High-temperature dielectrics based on relaxor ferroelectrics

The development of ferroelectric ceramics is driven by a large number of applications such as capacitors. However, the standard X8R ceramic capacitors are limited to a maximal operating temperature of ~150 °C, whereas the maximum working temperature of commercially available high-temperature capacitors is still restricted to 200 °C. Nevertheless, cutting-edge technology requires electronic systems to work properly at temperatures above 200 °C for various industrial applications such as in automobiles, aircrafts and oil/gas exploration.

In this work, relaxor ferroelectrics based high-temperature dielectrics have been studied, covering basic theories, new materials development as well as application-oriented research. BNT-6BT system shares similarities with canonical relaxors, although peculiar dielectric properties are found in BNT-6BT due to its diffuse phase transition between rhombohedral PNRs and tetragonal PNRs in the temperature range from ~150 °C to ~300 °C. Dielectric properties of BNT-BT-KNN have been investigated in order to clarify the improvement in the thermal stability of permittivity in these materials. Thermal evolution of PNRs in BNT-6BT is tuned by KNN-modification, leading to a wide operational range. Based on the understanding of BNT-BT and BNT-BT-KNN systems, novel high-temperature dielectrics have been developed by modifying these two materials with CZ, which is believed to act similarly as KNN in flattening the temperature-dependent permittivity profile. Performance of thick-film capacitors with compositions BNT-BT-KNN has been assessed. Despite the additional processing steps, the dielectric properties of the thick films are not significantly impaired.
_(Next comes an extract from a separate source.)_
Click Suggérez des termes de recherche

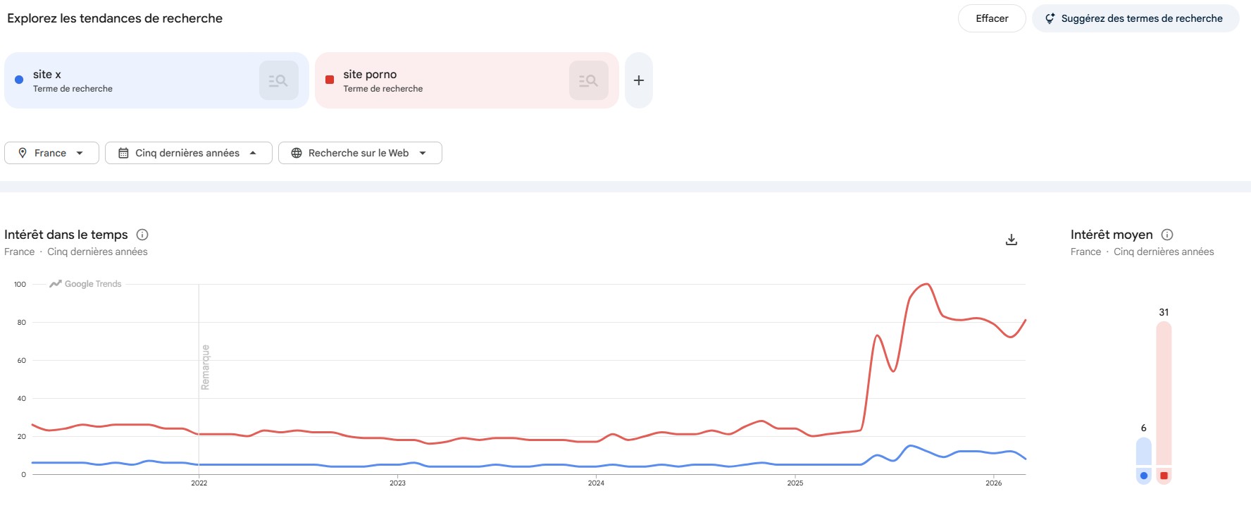(x=1141, y=18)
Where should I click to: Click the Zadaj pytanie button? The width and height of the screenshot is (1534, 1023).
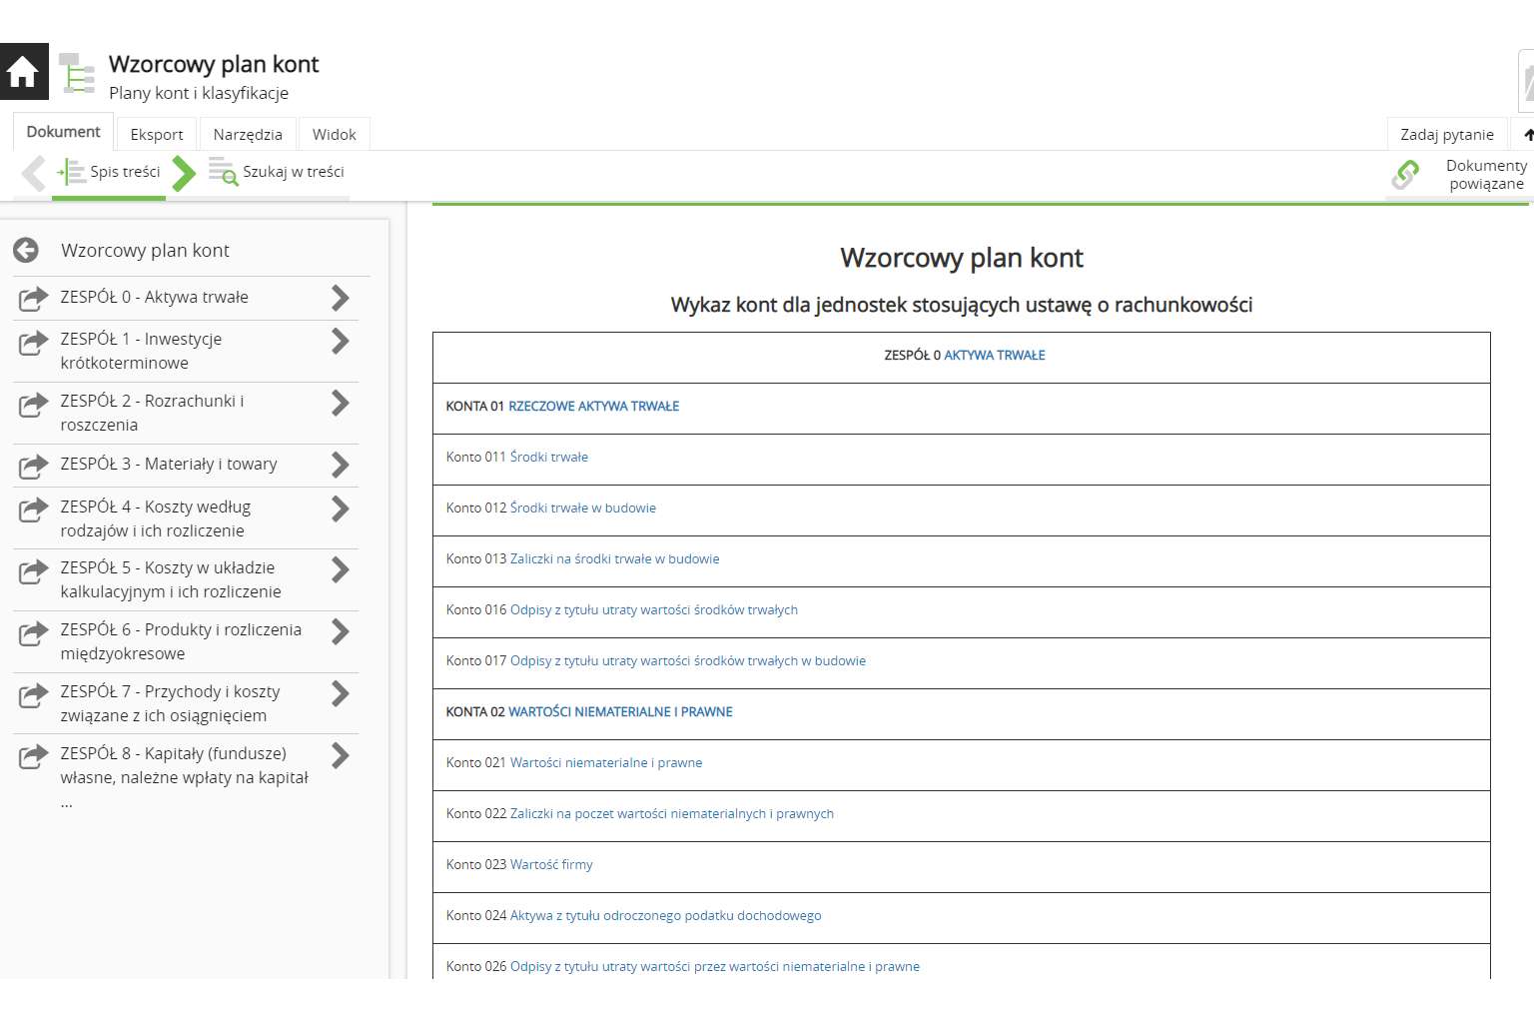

As a perspective on the future development of high-temperature dielectrics, this work suggests that an effective way is to tune the thermal behavior of PNRs in relaxor ferroelectrics. By doing this, the anomaly caused by dielectric relaxation of PNRs can be suppressed and shifted to low temperatures. In the mean time, the overall polarizability of the material should be modified in a way that a balance between suppressed anomaly and reasonable magnitude of permittivity can be reached. The processing conditions during the device fabrication must be optimized in order to maintain high density of the films.